▸ **TEXT SHOWN**

◆ ◆ ◆ ◆ ◆

From the Path: Two Doctrines of Position

LONDON — I came up out of the Underground this morning at the wrong station, a humbling way to begin a post about the meaning of position. The conference I am here for, the Warwick/Yale/Princeton meeting on political economy, takes its name, at one remove, from an English county whose old town lent its name to an earldom. I will get to the earldom. I want to start with what I was holding when I climbed the stairs at the wrong stop: the map.

The London Underground diagram is, I have come to think, the most honest picture in routine public use anywhere in the world, and almost nobody who relies on it knows why.


The most honest map in the world

In 1931 a draughtsman named Harry Beck, who worked in the railway’s signals office and drew the thing on his own time, did something the Underground at first thought a mistake. He threw the city away.1 Earlier Tube maps placed each station where it sat in geographic London, crushing the centre into an illegible knot while the outskirts trailed off the sheet. Beck spent his days drawing electrical circuit diagrams, and he had noticed something about the passenger underground: she does not care where she is. She cares which line she is on, which stations come in what order, and where she can change lines. Distance, direction, the meander of the river — for her purposes, all of it is noise.

So Beck drew the network the way one draws a circuit. Horizontals, verticals, and diagonals pinned to exactly forty-five degrees; station spacing equalized without regard to the real miles between stops; the Thames flattened into a tidy blue ribbon. The diagram keeps one kind of information — what connects to what, and in what order — and discards everything else without apology. It works not in spite of being a distortion but because it is one.

◆ ◆ ◆ ◆ ◆

▸ **Recorded data**
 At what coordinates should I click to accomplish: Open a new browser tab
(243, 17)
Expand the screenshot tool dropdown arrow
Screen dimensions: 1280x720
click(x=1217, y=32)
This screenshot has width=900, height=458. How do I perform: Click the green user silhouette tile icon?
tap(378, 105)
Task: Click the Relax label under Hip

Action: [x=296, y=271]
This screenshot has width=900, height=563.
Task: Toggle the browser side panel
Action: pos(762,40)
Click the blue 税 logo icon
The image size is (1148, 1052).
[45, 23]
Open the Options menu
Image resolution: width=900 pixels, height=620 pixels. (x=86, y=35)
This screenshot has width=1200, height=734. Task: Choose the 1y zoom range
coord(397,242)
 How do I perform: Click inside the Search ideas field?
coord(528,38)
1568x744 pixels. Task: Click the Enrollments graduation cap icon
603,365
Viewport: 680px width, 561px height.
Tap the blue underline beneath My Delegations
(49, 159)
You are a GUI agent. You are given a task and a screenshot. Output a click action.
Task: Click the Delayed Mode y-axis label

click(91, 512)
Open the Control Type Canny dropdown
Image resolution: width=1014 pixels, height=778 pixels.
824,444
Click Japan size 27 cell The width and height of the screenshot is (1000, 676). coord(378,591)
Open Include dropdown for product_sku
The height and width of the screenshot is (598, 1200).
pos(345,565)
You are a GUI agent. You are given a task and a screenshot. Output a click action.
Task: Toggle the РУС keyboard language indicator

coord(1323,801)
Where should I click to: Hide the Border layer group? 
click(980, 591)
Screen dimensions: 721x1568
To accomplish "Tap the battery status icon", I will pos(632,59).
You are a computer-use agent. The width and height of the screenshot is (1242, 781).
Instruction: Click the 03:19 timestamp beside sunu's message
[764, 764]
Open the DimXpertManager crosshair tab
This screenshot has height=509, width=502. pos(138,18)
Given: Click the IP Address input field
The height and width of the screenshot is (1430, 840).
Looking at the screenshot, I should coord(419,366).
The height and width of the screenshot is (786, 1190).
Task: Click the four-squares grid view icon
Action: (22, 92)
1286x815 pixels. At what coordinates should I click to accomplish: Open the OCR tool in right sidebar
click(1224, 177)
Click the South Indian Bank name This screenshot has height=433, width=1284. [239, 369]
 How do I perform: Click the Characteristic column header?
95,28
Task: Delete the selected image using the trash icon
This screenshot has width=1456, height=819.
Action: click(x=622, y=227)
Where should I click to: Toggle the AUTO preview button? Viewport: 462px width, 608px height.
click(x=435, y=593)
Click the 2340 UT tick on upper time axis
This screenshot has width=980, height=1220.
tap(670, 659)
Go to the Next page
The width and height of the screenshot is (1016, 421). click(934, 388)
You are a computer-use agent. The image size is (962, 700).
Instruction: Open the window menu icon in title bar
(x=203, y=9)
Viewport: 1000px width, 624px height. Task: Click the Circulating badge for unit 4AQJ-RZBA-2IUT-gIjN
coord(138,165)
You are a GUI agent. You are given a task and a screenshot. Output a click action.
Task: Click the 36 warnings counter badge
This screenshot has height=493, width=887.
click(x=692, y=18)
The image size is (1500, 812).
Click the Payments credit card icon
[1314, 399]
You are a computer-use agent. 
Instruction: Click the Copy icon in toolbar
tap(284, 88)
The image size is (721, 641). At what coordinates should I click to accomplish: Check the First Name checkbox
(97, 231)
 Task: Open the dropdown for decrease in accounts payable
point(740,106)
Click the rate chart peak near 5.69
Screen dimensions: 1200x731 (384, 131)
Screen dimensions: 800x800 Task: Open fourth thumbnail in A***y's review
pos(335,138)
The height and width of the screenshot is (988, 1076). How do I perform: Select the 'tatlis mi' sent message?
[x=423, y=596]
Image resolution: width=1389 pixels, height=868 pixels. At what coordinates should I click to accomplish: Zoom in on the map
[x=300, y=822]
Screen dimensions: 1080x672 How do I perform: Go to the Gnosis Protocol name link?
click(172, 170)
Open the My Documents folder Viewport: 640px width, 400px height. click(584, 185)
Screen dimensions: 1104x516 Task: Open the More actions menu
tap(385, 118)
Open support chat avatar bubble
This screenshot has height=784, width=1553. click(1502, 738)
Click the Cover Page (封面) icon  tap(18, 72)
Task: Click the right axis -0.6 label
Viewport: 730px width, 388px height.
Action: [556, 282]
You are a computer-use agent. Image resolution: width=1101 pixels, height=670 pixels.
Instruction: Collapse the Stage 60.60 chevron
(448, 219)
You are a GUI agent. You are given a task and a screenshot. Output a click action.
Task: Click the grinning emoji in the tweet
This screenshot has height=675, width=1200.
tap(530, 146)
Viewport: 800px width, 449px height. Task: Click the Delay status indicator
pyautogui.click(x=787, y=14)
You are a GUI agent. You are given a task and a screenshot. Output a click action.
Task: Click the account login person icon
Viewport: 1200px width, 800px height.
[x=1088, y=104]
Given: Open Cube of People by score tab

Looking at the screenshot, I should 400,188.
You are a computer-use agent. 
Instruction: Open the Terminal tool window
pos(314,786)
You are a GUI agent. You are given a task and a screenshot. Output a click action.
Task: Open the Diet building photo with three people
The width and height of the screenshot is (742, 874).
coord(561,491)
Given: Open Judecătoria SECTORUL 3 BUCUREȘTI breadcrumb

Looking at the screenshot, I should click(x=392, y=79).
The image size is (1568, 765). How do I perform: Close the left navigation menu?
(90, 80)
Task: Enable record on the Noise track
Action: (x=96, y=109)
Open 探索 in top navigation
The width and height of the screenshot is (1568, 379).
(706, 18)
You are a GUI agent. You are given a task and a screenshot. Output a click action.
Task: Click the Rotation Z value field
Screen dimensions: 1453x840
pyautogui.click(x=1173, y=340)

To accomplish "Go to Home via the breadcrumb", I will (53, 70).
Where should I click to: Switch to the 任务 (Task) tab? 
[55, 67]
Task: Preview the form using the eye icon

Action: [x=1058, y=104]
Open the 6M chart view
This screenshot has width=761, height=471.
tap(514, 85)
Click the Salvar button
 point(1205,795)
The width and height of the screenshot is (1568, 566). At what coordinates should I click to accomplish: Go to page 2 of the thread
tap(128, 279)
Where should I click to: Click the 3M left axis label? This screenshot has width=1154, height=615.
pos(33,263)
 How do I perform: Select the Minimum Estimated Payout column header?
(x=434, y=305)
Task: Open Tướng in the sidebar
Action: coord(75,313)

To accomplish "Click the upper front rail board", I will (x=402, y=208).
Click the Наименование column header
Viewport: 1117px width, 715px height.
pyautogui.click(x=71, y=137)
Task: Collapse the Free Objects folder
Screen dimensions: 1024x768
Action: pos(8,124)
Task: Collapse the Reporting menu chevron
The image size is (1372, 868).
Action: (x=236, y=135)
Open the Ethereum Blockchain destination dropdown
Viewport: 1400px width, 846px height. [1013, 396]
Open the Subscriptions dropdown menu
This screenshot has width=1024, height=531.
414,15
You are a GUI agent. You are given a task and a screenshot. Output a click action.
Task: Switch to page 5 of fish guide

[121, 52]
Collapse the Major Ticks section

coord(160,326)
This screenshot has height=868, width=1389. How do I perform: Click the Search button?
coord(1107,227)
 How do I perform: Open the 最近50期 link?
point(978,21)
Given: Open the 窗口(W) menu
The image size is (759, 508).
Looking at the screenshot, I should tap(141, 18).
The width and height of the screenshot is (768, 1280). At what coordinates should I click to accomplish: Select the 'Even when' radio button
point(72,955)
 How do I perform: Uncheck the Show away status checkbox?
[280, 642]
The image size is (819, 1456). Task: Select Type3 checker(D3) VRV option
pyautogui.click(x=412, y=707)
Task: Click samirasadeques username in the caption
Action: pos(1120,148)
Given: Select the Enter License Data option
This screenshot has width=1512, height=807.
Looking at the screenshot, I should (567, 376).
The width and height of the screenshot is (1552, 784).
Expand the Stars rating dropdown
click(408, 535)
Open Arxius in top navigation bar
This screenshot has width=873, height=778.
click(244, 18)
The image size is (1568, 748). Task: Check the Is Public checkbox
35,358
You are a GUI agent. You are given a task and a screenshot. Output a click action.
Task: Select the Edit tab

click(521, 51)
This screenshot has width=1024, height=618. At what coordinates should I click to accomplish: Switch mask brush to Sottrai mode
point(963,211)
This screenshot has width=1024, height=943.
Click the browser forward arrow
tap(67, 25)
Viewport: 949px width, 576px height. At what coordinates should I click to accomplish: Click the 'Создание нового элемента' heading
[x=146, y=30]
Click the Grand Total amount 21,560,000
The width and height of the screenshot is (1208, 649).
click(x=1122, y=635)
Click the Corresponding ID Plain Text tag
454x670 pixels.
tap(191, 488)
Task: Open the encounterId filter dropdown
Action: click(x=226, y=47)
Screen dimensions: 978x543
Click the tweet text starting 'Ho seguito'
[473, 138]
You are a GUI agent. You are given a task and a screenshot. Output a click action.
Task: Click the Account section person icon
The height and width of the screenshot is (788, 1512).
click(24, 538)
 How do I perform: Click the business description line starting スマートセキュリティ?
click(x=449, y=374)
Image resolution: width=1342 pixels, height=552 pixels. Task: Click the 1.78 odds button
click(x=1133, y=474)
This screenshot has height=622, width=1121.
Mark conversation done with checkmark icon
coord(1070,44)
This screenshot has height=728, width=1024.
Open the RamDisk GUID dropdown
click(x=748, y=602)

◆ ◆ ◆ ◆ ◆

▸ **TO BE DONE**
• 1. Echo the passage from the London Underground map piece, starting with "LONDON — I came" and going on through "stop: the map.".
• 2. Rewrite the records starting with the line with "You are a computer-use agent. The image" and going on through the line with "[1314, 399]", putting "Goal" in place of "Instruction" and changing nothing else. Return only those lines.

▸ **SOLUTIONS BELOW**
• 1.
LONDON — I came up out of the Underground this morning at the wrong station, a humbling way to begin a post about the meaning of position. The conference I am here for, the Warwick/Yale/Princeton meeting on political economy, takes its name, at one remove, from an English county whose old town lent its name to an earldom. I will get to the earldom. I want to start with what I was holding when I climbed the stairs at the wrong stop: the map.

• 2.
You are a computer-use agent. The image size is (962, 700).
Goal: Open the window menu icon in title bar
(x=203, y=9)
Viewport: 1000px width, 624px height. Task: Click the Circulating badge for unit 4AQJ-RZBA-2IUT-gIjN
coord(138,165)
You are a GUI agent. You are given a task and a screenshot. Output a click action.
Task: Click the 36 warnings counter badge
This screenshot has height=493, width=887.
click(x=692, y=18)
The image size is (1500, 812).
Click the Payments credit card icon
[1314, 399]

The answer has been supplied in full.